> _Actions to take_:
• 1. Transcribe everything in the paper dolls passage from "Over the years, I" down to "do my best.".
• 2. In the paper dolls passage, how tall are the cutouts in the Mens Bathhouse series?

> _Source text_:
>> begin
Most of my figurative work, because it is so true to life, is controversial. Am I making fun of people of different races, ages, ethnicities? Satire, nowadays, is a touchy subject. At what point does gentle humor transcend into racist insult? I have to be very careful where I show my work and hope that no misreads my intent. A few years ago, the local Downtown Council asked me to put my life size “real women” paper dolls in a storefront window but then they panicked at my pregnant teenage bride. Was she Latina? Would someone be insulted? I thought she was adorable and apparently so did the hundreds of people who walked by that weekend. The only objection came from a tormented soul who threw a cup of coffee at the window claiming I was making fun of fat people. When the dolls were exhibited in a gallery in New Britain recently, I was asked to give a talk about the work. Would someone accuse me of political incorrectness? Fortunately, the audience, a dozen women of mixed ages, races, sizes got my point. They understood the affection behind my satire.
Over the years, I have created a half dozen series of paper dolls on different topics, some exhibitable, some not. The one I’ve never shown publicly is my Mens Bathhouse series. You need a strong stomach for that one. It’s based on the observation that nudity is not what it’s cracked up to be and most people avoid it for a good reason. The dolls are 24” high cut outs of the kind of men you see at zoning board meetings: well-dressed thugs. It’s my way of getting back at them for all the damage they have done to my beloved city. They are ugly inside and out and only a George Grosz could really do justice to them. I do my best.
>> end
> _Source records_:
>> begin
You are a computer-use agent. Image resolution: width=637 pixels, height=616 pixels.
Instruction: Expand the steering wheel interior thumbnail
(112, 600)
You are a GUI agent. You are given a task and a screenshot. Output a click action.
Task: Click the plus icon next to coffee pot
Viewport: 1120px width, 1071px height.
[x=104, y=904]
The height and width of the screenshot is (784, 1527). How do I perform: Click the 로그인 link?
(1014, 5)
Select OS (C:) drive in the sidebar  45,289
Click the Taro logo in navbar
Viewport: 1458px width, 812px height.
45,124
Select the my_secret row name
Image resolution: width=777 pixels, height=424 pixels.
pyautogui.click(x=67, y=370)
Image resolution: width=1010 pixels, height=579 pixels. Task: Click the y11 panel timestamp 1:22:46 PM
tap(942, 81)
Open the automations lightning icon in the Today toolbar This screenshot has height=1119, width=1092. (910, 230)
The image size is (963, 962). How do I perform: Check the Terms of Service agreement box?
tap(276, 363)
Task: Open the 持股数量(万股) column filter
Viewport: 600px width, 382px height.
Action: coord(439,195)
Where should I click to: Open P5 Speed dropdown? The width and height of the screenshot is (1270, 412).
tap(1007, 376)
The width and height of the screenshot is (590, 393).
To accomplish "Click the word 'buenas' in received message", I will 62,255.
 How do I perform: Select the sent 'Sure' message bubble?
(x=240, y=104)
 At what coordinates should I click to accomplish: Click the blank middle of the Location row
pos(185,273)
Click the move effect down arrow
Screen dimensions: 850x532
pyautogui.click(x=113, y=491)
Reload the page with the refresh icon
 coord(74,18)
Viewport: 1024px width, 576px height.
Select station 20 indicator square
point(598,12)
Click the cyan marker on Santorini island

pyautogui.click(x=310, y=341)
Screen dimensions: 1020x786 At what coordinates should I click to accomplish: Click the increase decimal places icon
>> end
> _Answers for the tasks_:
• 1.
Over the years, I have created a half dozen series of paper dolls on different topics, some exhibitable, some not. The one I’ve never shown publicly is my Mens Bathhouse series. You need a strong stomach for that one. It’s based on the observation that nudity is not what it’s cracked up to be and most people avoid it for a good reason. The dolls are 24” high cut outs of the kind of men you see at zoning board meetings: well-dressed thugs. It’s my way of getting back at them for all the damage they have done to my beloved city. They are ugly inside and out and only a George Grosz could really do justice to them. I do my best.

• 2. 24 inches high.